Notes about the image (in German only)


The words Alma nox, tacita nox are central in this colourful painting
Alma nox, tacita nox
Blessed Night, Silent Night!

Acrylic on paper
Bernd Hildebrandt 2002

Alma nox, tacita nox

Wie gestaltet man eine Spruchkarte zu Weihnachten, die international brauchbar ist? Dazu ist mir lange nichts eingefallen. Doch beim Lesen von 74 Textfassungen zum Lied ‘Stille Nacht, heilige Nacht’, zurückübersetzt ins Deutsche aus 45 Sprachen im Europäischen Sprachraum, kam mir über den lateinischen Texten die Idee, bei der über tausend Jahre alten Kunstform der irischen und angelsächsischen Bibelhandschriften Anleihe zu machen. Von den Liedanfängen ‘nox tacita, nox ter sacra’ - stille Nacht, dreimal heilige Nacht, ‘natus est parvulus’ - geboren ist ein Kindelein, ‘alma nox, tacita nox’ - segenbringende Nacht, stille Nacht, wählte ich den letzteren aus.
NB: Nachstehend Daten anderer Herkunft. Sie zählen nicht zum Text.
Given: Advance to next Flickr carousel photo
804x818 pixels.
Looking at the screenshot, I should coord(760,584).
Dabei ließ ich die Kritiker an Text und Melodie des Liedes unbeachtet. Schließlich wurde das Lied ja Allgemeingut vieler Sprachen und Kulturen und auch ein kleines Werkzeug ökumenischer Begegnungen. Interessant sind einige Varianten des Liedanfangs in anderen Sprachen, wie zum Beispiel Französisch: Nacht der Liebe, heilige Nacht; Italienisch: Stille Nacht, heiliges Geheimnis; Spanisch: Nacht Gottes, Nacht des Friedens.

In Entwurf und Ausführung des Bildes habe ich mich wie gesagt an den Stil der Buchmalerei gehalten. Hier aber die oft strenge geometrische und ornamentale Form durchbrochen. Natürlich ergeben moderne Werkzeuge und Farben ein anderes Resultat, als die komplizierte Kunst der Mönche im Umgang mit organischen und mineralischen Pigmenten und den vielfältigen Mischprozessen. Auch die von mir benutzte Symbolik ist offensichtlicher als die bis heute zum Teil unerforschten Sinnbilder und Farbgebungen in den alten Evangeliaren.
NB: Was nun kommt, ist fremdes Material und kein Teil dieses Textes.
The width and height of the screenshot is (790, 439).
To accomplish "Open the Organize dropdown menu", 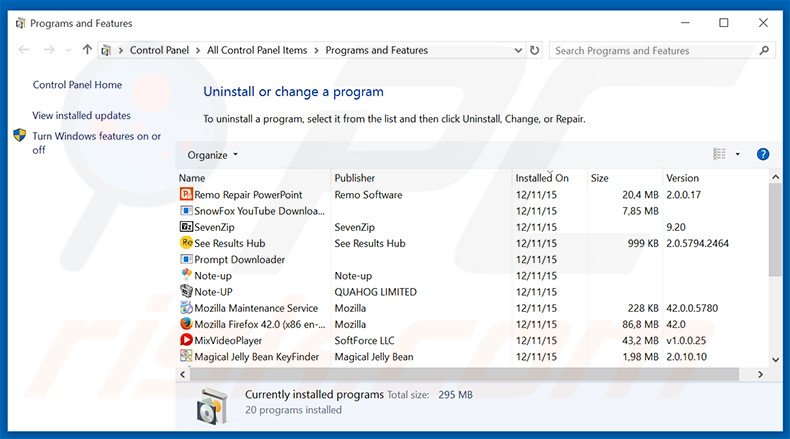I will pyautogui.click(x=213, y=155).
Vielleicht nur ein paar Stichworte zu der Darstellung von Kreuz und Schwert, Weltkugel und Schlange. Das Schwert verwehrt den Eingang ins Paradies. Der Heilige Abend hat nicht zufällig auch den Namen ‘Adam und Eva’. Aber darauf folgt die Weihnacht. “Heut schließt er wieder auf die Tür zum schönen Paradeis; der Cherub steht nicht mehr dafür. Gott sei Lob, Ehr und Preis.”

Die Schlange ist in der Bibel oft ein durchaus positives Symbol. Nicht aber in der Darstellung des Sündenfalls. Im ersten, wie im letzten Buch der Bibel erscheint sie als der Antichrist. Deshalb deutet die Schlange, die die Welt umschlungen hält, aber durch das Kreuz vernichtet wird auf die Bedeutung der Geburt Christi: “Dazu ist erschienen der Sohn Gottes, daß er die Werke des Teufels zerstöre” (1. Joh. 3,8).